This paper addresses the issue of foresight bias in the Longstaff and Schwartz (Rev Financ Stud 14(1):113–147, 2001) algorithm for American option pricing. Using standard regression theory, we estimate approximations of the local foresight bias caused by in-sample overfitting. Complementing the local sub-optimality bias estimator previously identified by Kan and Reesor (Appl Math Financ 19(3):195–217, 2012), recursive local bias corrections significantly reduce overall bias for the in-sample pricing approach where the estimated early-exercise policy depends on future simulated cash flows. The bias reduction scheme holds for general asset price processes and square-integrable option payoffs, and is computationally efficient across a wide range of option characteristics.
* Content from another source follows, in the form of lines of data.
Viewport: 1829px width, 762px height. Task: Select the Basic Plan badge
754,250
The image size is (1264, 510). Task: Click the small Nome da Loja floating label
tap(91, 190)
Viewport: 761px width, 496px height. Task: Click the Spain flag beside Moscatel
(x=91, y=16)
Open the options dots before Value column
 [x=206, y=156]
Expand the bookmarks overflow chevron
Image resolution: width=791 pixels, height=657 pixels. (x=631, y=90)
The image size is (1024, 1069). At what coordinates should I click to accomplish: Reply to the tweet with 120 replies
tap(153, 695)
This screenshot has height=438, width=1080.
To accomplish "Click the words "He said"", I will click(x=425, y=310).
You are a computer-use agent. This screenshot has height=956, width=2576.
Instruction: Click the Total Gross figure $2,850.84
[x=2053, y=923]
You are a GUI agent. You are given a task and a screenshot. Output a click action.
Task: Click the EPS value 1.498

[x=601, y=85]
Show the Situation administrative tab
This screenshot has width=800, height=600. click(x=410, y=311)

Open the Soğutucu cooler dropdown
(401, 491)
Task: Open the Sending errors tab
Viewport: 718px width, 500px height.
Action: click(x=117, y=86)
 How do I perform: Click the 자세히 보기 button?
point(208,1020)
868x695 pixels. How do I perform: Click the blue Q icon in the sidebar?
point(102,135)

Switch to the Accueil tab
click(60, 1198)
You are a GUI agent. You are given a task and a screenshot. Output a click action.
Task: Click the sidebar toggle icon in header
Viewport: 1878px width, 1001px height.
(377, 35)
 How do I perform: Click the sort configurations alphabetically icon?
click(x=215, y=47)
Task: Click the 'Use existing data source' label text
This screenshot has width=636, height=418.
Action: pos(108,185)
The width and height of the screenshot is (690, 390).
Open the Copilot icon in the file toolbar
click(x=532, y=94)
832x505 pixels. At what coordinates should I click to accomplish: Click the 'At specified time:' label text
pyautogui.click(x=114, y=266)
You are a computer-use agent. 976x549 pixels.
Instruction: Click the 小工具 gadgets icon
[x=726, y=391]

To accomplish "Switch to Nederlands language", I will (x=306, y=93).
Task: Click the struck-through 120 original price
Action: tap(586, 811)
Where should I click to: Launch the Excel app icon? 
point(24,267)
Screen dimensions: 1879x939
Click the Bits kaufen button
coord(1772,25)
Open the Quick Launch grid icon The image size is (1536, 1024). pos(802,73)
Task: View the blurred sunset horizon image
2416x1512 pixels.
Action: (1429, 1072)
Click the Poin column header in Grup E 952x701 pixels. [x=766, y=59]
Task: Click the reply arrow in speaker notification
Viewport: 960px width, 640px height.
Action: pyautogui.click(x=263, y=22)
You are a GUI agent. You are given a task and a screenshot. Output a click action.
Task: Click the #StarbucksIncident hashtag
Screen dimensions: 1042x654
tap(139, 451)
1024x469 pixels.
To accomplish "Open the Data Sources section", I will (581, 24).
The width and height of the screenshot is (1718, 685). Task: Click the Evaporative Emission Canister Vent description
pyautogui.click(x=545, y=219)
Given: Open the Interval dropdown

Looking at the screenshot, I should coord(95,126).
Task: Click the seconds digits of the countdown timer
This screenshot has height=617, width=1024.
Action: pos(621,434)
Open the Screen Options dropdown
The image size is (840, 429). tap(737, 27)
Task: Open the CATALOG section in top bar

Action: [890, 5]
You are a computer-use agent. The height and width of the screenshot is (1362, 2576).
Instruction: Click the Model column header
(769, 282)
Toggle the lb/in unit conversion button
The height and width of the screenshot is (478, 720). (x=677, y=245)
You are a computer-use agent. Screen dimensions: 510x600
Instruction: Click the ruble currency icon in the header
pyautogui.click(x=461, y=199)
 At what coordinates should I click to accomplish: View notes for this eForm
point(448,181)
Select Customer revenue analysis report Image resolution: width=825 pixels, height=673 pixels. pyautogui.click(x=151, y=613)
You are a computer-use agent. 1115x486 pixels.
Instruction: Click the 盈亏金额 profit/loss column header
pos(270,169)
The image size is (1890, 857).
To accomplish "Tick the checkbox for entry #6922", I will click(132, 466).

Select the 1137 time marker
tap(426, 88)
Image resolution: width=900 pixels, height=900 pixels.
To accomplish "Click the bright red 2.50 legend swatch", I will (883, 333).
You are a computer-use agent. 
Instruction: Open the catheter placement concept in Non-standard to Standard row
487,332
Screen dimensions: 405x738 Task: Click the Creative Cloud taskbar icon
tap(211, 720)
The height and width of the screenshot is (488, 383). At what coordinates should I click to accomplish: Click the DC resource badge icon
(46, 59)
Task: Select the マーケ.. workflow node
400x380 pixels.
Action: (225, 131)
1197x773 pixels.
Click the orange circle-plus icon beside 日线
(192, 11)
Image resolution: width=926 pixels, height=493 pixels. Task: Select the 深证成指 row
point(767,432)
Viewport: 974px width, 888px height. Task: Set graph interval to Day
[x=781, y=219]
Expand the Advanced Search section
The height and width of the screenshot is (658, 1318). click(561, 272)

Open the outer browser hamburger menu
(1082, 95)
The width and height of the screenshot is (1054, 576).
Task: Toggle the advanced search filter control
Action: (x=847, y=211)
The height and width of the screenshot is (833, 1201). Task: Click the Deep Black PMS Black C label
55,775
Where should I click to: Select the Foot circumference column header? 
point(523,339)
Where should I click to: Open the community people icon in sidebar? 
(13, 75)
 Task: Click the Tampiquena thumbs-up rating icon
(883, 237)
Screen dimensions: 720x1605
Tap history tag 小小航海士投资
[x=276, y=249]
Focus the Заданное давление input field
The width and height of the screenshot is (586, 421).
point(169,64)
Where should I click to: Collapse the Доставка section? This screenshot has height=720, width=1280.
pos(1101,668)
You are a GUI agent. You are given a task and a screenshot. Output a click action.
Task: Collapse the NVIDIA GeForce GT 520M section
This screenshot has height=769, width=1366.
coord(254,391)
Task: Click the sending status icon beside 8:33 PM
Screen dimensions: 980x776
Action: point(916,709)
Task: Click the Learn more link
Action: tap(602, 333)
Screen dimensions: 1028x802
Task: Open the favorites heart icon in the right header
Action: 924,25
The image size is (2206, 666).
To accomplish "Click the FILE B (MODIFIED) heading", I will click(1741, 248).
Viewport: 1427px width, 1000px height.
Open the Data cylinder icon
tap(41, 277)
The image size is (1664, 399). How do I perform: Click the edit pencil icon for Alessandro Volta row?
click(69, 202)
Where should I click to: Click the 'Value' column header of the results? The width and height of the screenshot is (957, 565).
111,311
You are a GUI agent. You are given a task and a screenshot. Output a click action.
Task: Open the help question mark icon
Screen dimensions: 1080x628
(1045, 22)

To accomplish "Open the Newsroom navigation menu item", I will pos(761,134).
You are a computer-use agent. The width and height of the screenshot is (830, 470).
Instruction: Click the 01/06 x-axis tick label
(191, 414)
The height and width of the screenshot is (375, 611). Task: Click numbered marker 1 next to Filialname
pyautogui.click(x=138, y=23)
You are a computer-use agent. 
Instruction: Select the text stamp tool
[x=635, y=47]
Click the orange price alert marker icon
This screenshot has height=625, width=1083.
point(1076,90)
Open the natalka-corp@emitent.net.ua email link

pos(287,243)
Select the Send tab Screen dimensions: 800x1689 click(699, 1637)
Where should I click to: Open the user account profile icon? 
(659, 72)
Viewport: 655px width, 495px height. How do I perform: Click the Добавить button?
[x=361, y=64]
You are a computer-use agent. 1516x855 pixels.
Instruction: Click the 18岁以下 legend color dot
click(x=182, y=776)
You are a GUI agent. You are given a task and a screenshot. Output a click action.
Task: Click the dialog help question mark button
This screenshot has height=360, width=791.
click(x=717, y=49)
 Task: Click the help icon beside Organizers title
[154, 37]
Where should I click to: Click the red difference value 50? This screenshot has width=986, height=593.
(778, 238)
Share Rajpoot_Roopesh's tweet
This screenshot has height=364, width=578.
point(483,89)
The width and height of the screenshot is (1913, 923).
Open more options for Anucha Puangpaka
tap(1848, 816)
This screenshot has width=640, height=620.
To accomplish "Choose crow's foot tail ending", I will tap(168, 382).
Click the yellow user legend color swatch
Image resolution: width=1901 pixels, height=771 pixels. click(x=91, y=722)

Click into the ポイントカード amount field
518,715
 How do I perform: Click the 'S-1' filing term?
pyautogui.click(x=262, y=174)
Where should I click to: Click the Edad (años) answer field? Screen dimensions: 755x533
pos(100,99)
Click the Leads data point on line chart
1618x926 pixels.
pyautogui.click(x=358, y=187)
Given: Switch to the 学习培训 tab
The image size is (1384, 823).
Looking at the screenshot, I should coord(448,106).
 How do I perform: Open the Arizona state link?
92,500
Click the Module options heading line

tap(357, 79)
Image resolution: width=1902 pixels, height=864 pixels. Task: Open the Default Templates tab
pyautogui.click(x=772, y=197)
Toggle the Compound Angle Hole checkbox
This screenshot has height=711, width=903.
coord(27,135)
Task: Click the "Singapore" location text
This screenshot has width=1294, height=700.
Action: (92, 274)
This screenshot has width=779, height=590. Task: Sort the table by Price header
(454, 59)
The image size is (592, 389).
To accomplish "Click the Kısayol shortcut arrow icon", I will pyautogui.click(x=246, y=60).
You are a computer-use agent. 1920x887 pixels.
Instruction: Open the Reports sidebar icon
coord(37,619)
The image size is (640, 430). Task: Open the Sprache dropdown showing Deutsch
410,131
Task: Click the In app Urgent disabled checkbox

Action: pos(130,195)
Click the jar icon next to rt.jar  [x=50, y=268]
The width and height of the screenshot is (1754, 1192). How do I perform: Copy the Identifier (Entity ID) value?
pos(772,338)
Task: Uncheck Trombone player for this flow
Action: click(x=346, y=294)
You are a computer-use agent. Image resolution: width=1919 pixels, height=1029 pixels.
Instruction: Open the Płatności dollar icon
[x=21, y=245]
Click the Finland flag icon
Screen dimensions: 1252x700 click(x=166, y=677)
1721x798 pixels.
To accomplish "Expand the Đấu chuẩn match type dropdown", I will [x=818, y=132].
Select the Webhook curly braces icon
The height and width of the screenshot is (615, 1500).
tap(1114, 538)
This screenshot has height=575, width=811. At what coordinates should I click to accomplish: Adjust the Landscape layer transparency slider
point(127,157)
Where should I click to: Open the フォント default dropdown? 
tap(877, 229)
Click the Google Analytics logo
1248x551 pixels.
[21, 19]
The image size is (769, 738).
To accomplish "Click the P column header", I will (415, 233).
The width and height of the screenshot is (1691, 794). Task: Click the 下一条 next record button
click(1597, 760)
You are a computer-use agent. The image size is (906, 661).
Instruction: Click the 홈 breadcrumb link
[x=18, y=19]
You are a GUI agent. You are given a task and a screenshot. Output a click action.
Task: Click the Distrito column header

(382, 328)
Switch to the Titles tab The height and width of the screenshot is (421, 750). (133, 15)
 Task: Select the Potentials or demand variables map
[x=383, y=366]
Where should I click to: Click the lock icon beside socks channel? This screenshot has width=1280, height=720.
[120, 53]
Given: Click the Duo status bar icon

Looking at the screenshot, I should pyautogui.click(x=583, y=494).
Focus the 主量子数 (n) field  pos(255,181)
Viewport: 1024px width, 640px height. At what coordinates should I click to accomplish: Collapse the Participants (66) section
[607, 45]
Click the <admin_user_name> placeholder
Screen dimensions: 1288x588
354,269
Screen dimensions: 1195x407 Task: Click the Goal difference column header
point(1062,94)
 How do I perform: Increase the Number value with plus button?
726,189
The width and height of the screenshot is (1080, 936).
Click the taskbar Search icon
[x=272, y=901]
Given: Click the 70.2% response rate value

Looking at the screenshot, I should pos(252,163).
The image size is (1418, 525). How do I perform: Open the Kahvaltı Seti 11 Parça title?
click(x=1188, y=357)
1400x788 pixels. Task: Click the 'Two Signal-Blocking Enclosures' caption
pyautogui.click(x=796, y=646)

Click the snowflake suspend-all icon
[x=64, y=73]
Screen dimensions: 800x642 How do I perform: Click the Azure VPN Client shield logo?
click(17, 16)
Extensive numerical experiments show that the relative efficiency gain generally increases with the frequency of exercise opportunities and with the number of basis functions, producing the most favorable time-accuracy trade-offs when using a small number of sample paths.

Suggested Citation

  • François-Michel Boire & R. Mark Reesor & Lars Stentoft, 2025. "Bias Correction in the Least-Squares Monte Carlo Algorithm," Computational Economics, Springer;Society for Computational Economics, vol. 65(6), pages 3161-3205, June.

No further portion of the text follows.